Our old washing machine finally gave up the ghost and we decided to buy a new one and not have it repaired. Our daughter had the same experience recently and found out that the repair was going to cost over $400 plus a $95 service call.
So, I went shopping and found a suitable replacement. Paid the bill, set up a delivery date, and planned my schedule to be home for the delivery truck’s arrival. That morning the phone rang and I was told that the model I purchased wasn’t in stock, the salesperson had made an error. Stating that I needed a washer immediately the seller agreed to a higher priced, high-technology, model for the same amount of money. I agreed and later in the day delivery and installation was completed.
At first all the newness seemed a little daunting but after using it a couple of times it is actually simpler to use than our old model. But what’s going to take some time adjusting to is all the new sounds that come out of our laundry room. There are clicks and beeps that just didn’t happen while doing a load of socks before. One of those clicks is the lid automatically locking. Why does the lid have to lock?

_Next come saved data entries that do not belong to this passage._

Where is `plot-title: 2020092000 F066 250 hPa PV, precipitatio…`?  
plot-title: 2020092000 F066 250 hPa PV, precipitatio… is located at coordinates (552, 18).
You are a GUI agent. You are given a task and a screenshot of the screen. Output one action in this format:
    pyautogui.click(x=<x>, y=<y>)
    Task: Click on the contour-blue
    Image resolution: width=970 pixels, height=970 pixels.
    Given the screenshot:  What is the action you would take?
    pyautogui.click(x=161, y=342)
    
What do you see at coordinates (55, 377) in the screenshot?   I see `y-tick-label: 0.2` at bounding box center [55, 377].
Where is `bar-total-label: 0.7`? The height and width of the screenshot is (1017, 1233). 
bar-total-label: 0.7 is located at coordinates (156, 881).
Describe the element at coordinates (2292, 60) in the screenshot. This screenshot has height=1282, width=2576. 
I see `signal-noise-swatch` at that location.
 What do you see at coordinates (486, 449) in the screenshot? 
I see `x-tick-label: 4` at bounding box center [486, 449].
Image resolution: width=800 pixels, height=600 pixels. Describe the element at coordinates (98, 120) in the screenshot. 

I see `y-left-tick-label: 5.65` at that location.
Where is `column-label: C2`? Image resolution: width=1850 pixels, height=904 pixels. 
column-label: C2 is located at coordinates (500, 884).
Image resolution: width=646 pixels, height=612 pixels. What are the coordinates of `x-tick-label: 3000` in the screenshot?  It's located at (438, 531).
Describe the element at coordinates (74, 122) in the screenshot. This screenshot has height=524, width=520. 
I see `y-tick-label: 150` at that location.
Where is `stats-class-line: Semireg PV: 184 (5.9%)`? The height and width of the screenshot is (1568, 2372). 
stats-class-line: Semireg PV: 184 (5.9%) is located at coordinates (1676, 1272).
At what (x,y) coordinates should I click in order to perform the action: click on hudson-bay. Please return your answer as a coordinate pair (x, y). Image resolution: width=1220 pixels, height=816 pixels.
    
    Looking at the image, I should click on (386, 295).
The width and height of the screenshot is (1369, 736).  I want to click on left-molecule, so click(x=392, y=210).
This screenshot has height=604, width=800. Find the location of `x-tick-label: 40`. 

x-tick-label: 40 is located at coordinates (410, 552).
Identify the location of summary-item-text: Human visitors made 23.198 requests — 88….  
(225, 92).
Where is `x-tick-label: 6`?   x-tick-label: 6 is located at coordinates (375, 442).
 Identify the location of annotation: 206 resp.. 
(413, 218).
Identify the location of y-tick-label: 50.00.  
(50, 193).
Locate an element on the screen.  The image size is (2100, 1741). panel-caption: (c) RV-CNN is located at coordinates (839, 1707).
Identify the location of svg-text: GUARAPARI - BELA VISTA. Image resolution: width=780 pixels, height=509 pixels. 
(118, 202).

Well, it might have to do with a newfangled way of beating the dirt out of clothing. Instead of an agitator that slaps back and forth this new washer, I think, surges the clothing up and down with water pressure. I can’t really tell what’s going on inside because the damned lid is locked. Maybe that’s why they’re putting glass lids on the higher priced models, so you can see just what the hell is going on.
Unlike the cat I can live with being curious about the internal functions of this machine. What may take some time, however, is getting used to all these new sounds. Especially, the sound made by the surging action during the wash cycle. Instead of the familiar slosh, slosh of the agitator we now have a very disturbing and alien whoosh, whoosh making us ill at ease while trying to watch the Lawrence Welk Show.
That’s another thing, why do you start watching Lawrence Welk when you get old?